Ähnlich dystopisch wie Aventine aufhörte fängt das neue Album mit Strech your eyes an. Ein schwermütiger Einstand der zum Glück durch das daraufolgende Familiar gebrochen wird. Eine Geistergeschichte. Gut das die Stimmung etwas gelockert wird, denn eine Depressionsschleife mehr zum Anfang des Albums wäre zuviel und nicht gut. Das nächste instrumentale Stück Red Virgin Soil ist fast schon tanzbar und hat eine schöne innere Spannung die sehr gut in das Album passt. In It’s happing again singt Obel von immer wiederkehrenden, immergleichen Träumen, die sie ergreift und nicht abschütteln kann. Das anschließende Stone ist irgendwie schon bekannt, genauso hören sich Songs von Anges Obel eben an. The trojan horse erzählt vom verstecken und der Lüge die einem trojanischen Pferd inne wohnt. Ein weiterer Höhepunkt ist, das mit etwas mehr als zweieinhalb Minuten andauernde Stück, Grashopper. Die Symbiose mit dem Cello ist hier besonders gelungen. Insgesamt unterscheidet sich Grashopper deutlich von den anderen Songs des Albums. Im letzten Lied bleibt offen, wer Mary ist. Eine Nachbarin die heimlich still und leise an der Wand horcht – oder auch nicht – wer weiß das schon.

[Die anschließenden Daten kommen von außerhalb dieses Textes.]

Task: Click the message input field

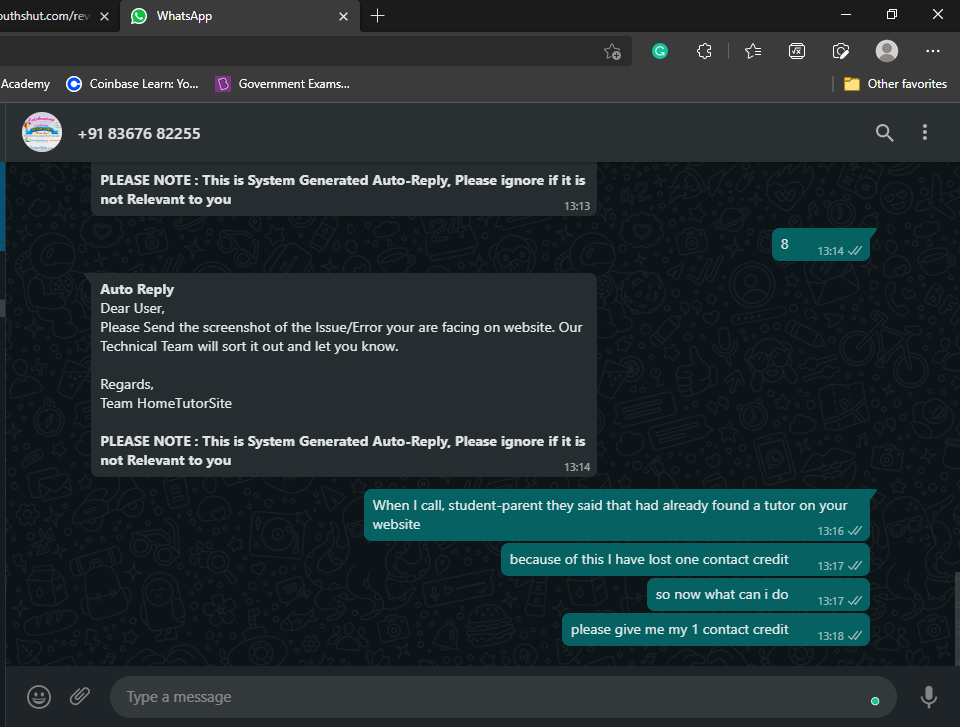Action: tap(480, 696)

Mit Citizen of Glass hat sich Agnes Obel nicht neu erfunden. Aus der Schwermut, die sie noch in Aventine zeigte hat sie sich aber herausgewunden und sich thematisch etwas vom Herzschmerz verabschiedet. Gleichwohl es in ihren Liedern immernoch allein um die Beziehung zu sich selbst oder zu anderen Menschen geht. Das Arrangement der einzelnen Lieder ist wie immer tadellos. Neben ihrem Instrument dem Piano kommen Streicher und wie z.B. in Familiar eine zweite Gesangstimme hinzu.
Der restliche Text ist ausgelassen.